A single molecule boosts perovskite solar cell efficiency and lifespan

A new study in Science shows that the incorporation of a synthetic molecule into the design enhances the energy efficiency and longevity of perovskite solar cells. The benefits of the molecule, known as CPMAC, were found through an international collaboration that included King Abdullah University of Science and Technology (KAUST).   

CPMAC is an abbreviation for an ionic salt synthesized from buckministerfullerene, a black solid made of carbon atoms known as C60. Perovskite solar cells are typically made with C60, which has contributed to record energy efficiency. While preferred, C60 also limits the performance and stability of the solar cells, leading scientists to explore alternative materials.  

"For over a decade, C₆₀ has been an integral component in the development of perovskite solar cells. However, weak interactions at the perovskite/C₆₀ interface lead to mechanical degradation that compromises long-term solar cell stability. To address this limitation, we designed a C₆₀-derived ionic salt, CPMAC, to significantly enhance the stability of the perovskite solar cells," explained Professor Osman Bakr, Executive Faculty of the KAUST Center of Excellence for Renewable Energy and Sustainable Technologies (CREST), who led the KAUST contributions to the research.  

The chemistry of CPMAC improved the electronic properties of the solar cells. Cells with CPMAC had a power conversion efficiency – a standard metric used to evaluate the energy efficiency of solar cells – that was 0.6% higher than solar cells built with C60.  

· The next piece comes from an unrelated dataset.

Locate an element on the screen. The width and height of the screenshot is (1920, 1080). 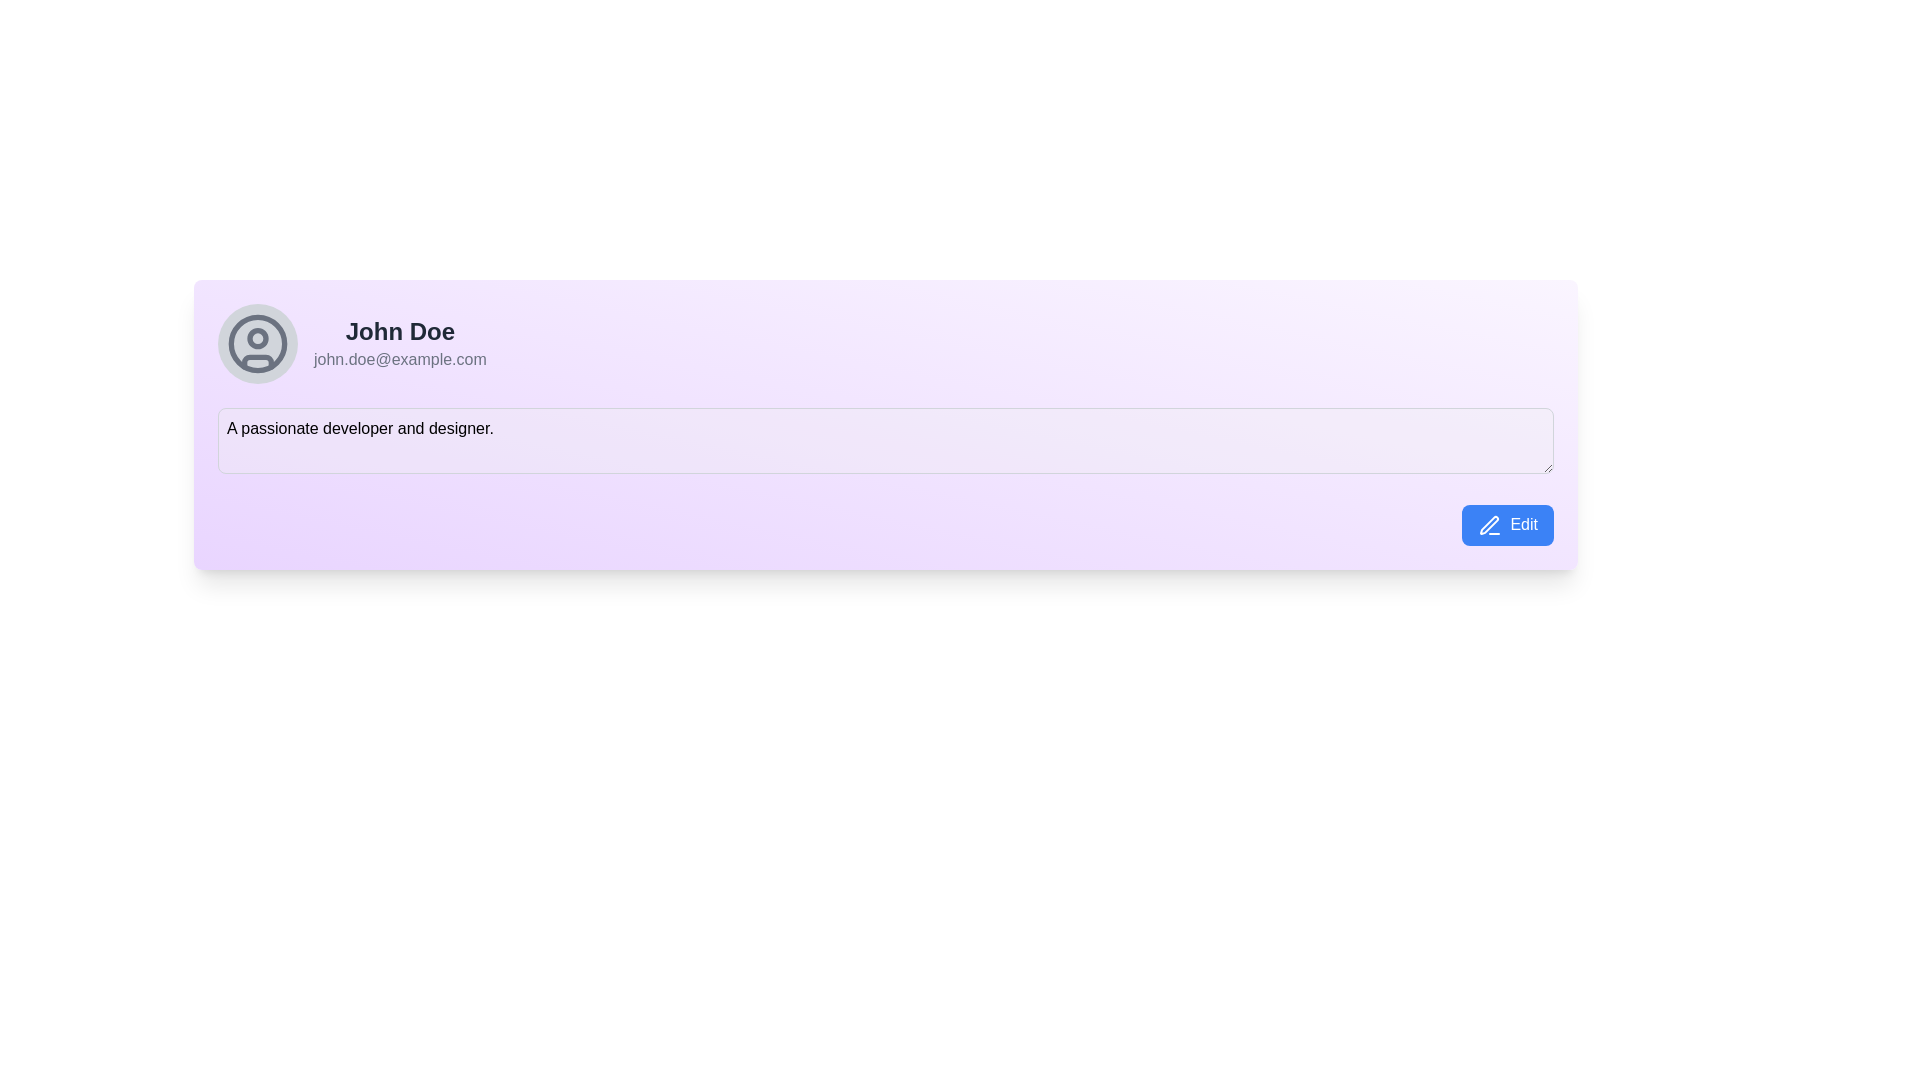
the pen icon located inside the 'Edit' button, positioned to the left of the 'Edit' text label in the bottom right corner of the user card interface to initiate an edit action is located at coordinates (1490, 524).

If the average power plant produces 1 gigaWatt of power, then less than a 1% difference would still be enough to power 5,000 extra homes.  

"When we deal with the scale of a typical power station, the additional electricity generated even from a fraction of a percentage point is quite significant," said Hongwei Zhu, a research scientist at KAUST who also contributed to the study.  

Furthermore, CPMAC solar cells showed a drop in their power conversion efficiency that was one third that of C60 solar cells when the two types were exposed to hot temperatures at different humidities for over 2,000 hours, a benchmark for testing the stability of solar cells.  

The difference between the two types became more apparent upon assembling them into modules consisting of four solar cells, a simplified model of a solar panel, which generally consists of somewhere between 50 to 100 cells. 

These benefits were attributed to CPMAC reducing defects in a key component of the solar cell known as the electron transfer layer by creating ionic bonds with the perovskite rather than the weaker van der Waals bonds made with C60.